Member of the Ohio House of Representatives from the 74th district
- In office January 3, 1975 – December 31, 1982
- Preceded by: James Mueller
- Succeeded by: Bob Clark

Personal details
- Born: February 27, 1950 (age 76) Iselin, New Jersey, United States
- Party: Democratic

= Dennis Wojtanowski =

American politician

Dennis Wojtanowski is an American former member of the Ohio House of Representatives and co-founder of the Columbus, Ohio-based nonprofit organization Democratic Voices.

==Political experience==
Wojtanowski was a Democratic State Representative for Ohio House District 74 representing parts of Lake and Geauga counties where he was elected for 4 terms and served from 1975 to 1981.

Wojtanowski served as the Executive Assistant for Legislative Affairs in the administration of former Governor Dick Celeste.
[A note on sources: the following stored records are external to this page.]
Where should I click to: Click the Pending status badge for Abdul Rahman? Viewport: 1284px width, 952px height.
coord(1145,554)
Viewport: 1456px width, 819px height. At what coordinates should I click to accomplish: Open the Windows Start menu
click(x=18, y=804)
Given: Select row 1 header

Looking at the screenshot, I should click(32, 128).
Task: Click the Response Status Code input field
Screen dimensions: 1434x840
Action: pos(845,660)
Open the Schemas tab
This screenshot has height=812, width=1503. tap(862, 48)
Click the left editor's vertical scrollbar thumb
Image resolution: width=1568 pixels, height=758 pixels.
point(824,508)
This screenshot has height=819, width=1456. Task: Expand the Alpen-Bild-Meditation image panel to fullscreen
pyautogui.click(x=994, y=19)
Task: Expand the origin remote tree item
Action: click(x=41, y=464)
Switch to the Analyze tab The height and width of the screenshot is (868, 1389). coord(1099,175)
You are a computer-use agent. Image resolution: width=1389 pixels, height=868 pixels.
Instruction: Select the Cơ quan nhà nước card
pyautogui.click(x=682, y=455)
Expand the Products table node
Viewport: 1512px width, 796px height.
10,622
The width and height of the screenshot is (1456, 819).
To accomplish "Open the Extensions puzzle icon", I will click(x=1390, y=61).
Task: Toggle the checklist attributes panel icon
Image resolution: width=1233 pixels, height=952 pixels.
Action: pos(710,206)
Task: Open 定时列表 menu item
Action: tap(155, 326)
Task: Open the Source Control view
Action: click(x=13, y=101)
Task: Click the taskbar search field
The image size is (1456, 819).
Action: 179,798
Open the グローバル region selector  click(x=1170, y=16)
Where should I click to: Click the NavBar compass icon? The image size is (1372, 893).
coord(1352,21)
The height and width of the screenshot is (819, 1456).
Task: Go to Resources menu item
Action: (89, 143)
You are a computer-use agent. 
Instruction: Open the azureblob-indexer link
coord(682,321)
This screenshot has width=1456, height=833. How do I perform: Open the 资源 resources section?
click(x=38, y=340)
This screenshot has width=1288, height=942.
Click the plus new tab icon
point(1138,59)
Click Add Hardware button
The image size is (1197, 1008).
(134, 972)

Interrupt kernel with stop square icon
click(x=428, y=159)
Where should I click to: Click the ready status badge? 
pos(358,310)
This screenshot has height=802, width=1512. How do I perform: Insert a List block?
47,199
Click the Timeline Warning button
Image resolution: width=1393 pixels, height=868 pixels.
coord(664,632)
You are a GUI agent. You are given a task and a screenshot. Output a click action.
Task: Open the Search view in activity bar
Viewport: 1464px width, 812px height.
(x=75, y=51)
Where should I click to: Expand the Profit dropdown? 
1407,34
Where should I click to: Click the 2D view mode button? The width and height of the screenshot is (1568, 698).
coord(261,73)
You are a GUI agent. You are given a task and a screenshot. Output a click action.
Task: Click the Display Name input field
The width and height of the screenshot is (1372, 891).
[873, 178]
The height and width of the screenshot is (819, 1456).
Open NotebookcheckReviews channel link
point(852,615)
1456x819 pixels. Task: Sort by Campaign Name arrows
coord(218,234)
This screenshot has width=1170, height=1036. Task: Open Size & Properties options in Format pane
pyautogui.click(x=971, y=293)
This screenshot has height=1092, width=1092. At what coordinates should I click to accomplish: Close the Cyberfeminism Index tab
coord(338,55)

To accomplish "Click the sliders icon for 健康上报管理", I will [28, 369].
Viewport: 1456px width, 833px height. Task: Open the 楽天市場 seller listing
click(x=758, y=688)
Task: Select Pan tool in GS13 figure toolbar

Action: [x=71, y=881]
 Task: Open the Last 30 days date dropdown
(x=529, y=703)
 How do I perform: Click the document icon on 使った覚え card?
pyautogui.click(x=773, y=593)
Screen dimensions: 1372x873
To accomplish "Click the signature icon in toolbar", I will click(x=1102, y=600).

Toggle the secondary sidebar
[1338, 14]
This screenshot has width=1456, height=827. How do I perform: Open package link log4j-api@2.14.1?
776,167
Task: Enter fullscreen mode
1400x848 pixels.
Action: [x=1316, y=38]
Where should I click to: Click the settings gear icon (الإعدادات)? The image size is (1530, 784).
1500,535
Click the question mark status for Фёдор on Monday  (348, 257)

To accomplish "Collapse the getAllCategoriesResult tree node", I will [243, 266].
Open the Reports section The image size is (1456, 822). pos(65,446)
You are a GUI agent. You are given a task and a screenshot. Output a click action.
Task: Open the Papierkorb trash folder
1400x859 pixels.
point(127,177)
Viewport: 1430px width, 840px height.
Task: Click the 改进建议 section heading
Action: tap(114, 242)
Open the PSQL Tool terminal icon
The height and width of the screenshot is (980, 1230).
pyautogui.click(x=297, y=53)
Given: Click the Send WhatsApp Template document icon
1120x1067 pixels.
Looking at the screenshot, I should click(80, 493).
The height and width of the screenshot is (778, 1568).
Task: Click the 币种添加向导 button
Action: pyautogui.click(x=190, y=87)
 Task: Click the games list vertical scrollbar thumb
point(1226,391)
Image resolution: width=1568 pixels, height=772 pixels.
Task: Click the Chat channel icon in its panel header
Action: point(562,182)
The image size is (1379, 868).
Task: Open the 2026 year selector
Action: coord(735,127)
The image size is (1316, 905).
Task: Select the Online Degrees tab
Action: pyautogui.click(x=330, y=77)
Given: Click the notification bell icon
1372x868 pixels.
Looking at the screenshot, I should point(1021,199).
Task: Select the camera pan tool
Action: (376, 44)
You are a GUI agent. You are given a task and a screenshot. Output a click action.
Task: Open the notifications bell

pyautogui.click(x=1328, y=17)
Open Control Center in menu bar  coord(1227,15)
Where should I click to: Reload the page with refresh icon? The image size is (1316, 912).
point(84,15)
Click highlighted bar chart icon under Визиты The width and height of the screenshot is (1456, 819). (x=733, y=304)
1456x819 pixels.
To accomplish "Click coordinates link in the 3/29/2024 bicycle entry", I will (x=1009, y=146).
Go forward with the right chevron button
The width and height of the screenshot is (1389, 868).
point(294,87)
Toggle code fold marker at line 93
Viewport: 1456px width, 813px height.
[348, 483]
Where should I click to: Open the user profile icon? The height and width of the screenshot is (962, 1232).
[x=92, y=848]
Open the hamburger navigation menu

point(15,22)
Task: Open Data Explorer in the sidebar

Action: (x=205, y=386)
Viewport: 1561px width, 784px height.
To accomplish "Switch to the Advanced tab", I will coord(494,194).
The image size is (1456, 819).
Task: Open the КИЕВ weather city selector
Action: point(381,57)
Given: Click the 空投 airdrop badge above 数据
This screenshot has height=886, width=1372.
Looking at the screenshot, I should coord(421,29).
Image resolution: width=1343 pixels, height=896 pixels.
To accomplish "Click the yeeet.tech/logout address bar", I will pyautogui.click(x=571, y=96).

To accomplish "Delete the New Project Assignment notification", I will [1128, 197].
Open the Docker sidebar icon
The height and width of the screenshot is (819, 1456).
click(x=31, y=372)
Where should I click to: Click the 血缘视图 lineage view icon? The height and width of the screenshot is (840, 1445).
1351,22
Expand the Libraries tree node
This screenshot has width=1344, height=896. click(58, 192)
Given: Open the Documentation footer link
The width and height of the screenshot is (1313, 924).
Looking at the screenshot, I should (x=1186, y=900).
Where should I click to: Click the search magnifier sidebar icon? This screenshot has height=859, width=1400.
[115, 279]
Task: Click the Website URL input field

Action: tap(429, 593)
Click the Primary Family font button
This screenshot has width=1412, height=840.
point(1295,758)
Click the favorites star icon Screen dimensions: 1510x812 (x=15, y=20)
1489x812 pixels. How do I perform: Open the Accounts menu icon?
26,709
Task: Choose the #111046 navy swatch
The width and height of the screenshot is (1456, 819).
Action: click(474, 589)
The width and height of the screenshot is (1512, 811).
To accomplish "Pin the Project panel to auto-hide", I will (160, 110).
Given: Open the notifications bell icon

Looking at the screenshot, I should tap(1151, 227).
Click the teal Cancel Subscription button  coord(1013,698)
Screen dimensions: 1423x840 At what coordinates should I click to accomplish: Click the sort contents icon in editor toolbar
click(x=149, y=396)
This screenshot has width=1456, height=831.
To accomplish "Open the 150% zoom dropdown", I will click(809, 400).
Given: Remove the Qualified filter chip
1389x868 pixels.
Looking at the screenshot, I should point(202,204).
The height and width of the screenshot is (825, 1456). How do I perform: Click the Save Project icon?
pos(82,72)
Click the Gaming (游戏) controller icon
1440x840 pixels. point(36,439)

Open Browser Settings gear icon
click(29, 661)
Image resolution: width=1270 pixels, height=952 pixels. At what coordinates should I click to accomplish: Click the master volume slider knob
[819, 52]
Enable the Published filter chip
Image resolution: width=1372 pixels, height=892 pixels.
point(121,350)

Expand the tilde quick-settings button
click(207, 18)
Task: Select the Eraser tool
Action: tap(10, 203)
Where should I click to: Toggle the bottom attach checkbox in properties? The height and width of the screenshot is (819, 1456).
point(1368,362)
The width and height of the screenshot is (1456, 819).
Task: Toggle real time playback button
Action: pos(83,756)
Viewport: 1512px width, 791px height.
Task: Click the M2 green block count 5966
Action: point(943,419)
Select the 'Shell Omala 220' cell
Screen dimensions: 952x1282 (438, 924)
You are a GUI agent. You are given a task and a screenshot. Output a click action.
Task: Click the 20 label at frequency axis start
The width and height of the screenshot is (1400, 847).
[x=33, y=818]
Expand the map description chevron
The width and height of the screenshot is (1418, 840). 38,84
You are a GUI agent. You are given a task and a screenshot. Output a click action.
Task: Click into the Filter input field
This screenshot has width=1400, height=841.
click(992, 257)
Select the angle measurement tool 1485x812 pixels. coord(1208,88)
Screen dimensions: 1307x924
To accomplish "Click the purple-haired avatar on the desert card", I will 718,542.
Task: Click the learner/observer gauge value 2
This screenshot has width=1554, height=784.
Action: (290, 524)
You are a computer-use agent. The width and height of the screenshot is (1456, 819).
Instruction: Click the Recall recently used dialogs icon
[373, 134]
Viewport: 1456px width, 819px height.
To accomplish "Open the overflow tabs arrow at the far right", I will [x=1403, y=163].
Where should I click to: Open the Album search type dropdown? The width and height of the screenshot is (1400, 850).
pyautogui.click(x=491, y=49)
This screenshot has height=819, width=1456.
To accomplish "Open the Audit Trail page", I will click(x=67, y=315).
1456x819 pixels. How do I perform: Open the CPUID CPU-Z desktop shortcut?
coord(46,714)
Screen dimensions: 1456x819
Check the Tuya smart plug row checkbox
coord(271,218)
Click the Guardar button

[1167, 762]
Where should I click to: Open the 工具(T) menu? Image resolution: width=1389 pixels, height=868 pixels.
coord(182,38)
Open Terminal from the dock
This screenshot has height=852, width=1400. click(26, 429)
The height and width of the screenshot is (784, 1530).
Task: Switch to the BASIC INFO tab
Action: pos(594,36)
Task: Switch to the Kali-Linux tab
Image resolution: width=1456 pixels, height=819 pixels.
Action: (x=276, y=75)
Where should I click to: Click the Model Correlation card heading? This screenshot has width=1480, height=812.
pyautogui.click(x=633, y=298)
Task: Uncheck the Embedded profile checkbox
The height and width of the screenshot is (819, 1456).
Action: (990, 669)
In 2013, Wojtanowski started Democratic Voices with long-time colleague and friend, Jeff Rechenbach.

In 2012, Wojtanowski volunteered for the re-election campaign of U.S. Senator Sherrod Brown.

In 2014, Wojtanowski withdrew his bid to become chairman of the Ohio Democratic Party after some Democrats expressed concern about his lobbying past and past donations to Republicans.

==Business career==

From 2004 to 2011, Wojtanowski was co-owner and managing member for W&W Swinson, LLC, a real estate development company.

In 2009, Wojtanowski served as president of the Ohio Auto Industry Support Council established by former Governor Ted Strickland. As president, he led the efforts to stabilize and strengthen Ohio's auto sector.

He was chairman and CEO of the Success Group in Columbus, Ohio from 1984 to 2003, a lobbying firm.

==Philanthropic work and awards==

In 2006, Wojtanowski was awarded an honorary Doctor of Laws (LL.D.) by the National University.

Wojtanowski has served on a number of boards and foundations, including the Ohio Arts Council, Progress Ohio, the government affairs steering committee of the Columbus Chamber of Commerce, the visiting committee of the College of Urban Affairs at Cleveland State University, Chair of board-level Committee on Diversity at Medical Mutual of Ohio. He has also served as a national board member of the Camphill Foundation.